You know how key a mentor can be to your success, but what about a sponsor—someone who works behind-the-scenes to advocate for you and build your reputation? We spoke with career and business experts for their take on identifying potential sponsors and developing those relationships.
The Skill Set: How to Find Your Career Sponsor
Sponsorship is entirely different from mentorship
The key difference between a sponsor and a mentor is that you often don’t know who your sponsor is. “A sponsor is often a senior-level person who has recognized your worth and contributions and advocates on your behalf without you knowing about it,” explains career coach Pamela Weinberg. “They may put your name in for a promotion or assignment, and can boost your workplace reputation, supporting you in situations where you’re not present to represent yourself.”

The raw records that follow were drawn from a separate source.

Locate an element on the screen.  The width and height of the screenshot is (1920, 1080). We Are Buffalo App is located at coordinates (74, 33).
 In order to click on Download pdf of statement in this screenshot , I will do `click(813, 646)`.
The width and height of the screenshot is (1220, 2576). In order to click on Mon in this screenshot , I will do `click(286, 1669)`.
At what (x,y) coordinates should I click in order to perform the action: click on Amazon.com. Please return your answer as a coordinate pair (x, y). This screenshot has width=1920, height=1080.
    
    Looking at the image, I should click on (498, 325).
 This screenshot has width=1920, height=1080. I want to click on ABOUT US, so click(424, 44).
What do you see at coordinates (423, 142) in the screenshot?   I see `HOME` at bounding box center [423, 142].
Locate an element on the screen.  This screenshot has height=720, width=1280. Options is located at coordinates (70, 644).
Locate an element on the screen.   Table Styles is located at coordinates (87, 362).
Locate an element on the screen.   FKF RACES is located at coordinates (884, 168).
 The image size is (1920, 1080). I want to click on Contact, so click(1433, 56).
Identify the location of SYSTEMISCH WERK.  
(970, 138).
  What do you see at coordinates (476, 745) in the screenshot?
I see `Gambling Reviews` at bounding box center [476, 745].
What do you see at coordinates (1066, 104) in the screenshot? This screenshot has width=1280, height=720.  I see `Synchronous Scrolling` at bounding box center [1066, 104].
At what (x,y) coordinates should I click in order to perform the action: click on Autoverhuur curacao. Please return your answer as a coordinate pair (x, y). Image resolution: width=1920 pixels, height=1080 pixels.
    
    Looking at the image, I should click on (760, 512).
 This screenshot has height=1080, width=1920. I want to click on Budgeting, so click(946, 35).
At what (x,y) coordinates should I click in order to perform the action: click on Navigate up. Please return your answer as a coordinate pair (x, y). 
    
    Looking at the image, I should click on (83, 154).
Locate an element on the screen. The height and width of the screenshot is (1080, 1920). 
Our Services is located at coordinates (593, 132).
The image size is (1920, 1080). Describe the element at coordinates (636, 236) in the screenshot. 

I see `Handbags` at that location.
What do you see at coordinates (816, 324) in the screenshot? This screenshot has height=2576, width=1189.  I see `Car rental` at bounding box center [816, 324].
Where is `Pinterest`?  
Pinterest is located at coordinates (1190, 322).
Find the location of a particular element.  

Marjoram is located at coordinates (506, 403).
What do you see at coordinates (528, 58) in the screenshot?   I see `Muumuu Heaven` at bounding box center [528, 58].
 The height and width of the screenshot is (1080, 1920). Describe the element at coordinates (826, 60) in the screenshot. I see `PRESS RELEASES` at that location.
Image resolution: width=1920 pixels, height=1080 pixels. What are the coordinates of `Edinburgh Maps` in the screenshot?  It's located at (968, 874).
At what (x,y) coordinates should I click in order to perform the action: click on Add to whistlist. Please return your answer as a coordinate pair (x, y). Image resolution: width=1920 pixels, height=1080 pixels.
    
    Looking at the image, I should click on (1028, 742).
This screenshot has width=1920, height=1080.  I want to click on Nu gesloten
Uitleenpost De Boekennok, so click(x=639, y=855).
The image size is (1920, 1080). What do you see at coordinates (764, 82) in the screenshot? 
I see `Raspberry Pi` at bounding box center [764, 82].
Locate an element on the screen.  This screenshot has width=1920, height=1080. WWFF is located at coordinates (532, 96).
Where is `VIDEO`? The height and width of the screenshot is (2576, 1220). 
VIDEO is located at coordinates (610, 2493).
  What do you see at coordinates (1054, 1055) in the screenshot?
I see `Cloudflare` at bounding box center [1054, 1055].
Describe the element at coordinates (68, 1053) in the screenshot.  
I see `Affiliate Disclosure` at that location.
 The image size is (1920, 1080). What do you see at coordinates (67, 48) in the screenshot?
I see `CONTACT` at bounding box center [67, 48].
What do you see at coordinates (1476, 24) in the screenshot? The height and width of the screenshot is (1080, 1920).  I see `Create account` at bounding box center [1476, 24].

Identify leaders in your company with great reputations
“Seek out senior leaders who are not only respected in your workplace, but who also have the authority to advocate for you and get things done,” advises Elizabeth Cronise McLaughlin, an executive coach and Entrepreneur in Residence. “Your best sponsors will be those who garner admiration and influence such that others will follow their recommendations.”
Build relationships with executives
Pamela suggests volunteering with other employees when charitable opportunities come up, joining the company running group or getting involved in other after-hours activities. “Doing so allows key people to get to know you in a variety of settings,” she explains. If you’ve identified someone who could be a potential sponsor, Elizabeth suggests simply swinging by their office and saying, “I’d love an opportunity to work with you on your next project. Would you be willing to keep me in mind?” When she does, ensure you do your best possible work on the project.
Ask for advice
According to Adam Grant, a tenured Wharton professor and Entrepreneur in Residence, the best way to approach senior leaders is to ask for their advice. “You need some way of engaging people to help you,” says Adam. “You want to make them aware of your accomplishments without seeming self-promoting.’” He suggests saying something like, “I just got these two fantastic offers from two teams in the company, and I’m trying to decide which one to join,” which shows that you value their opinion while simultaneously making your achievements known. “At minimum, they give you great suggestions; best case, they go to bat for you,” he explains.
Prove your value
If you show senior members of your company what you bring to the table, they’ll take notice. “Proving your value is fundamentally about making yourself indispensable to senior leadership,” says Elizabeth. “This means not only doing your best work within your assigned responsibilities, but also being a creative problem-solver. I recommend that my clients imagine that they were in charge of their company or team, and consider what they might do to generate new business, fix an ongoing issue or create a dynamic new offering.” Elizabeth explains that proposing solutions and new lines of revenue, and becoming a go-to thought leader within your company, is a sure-fire was to show you matter. “Be a person who runs towards the fire and embraces those tasks that have no ownership or never seem to get completed,” Ivanka adds. “You have to take the initiative to start doing stuff, otherwise it’s easy to get overlooked.”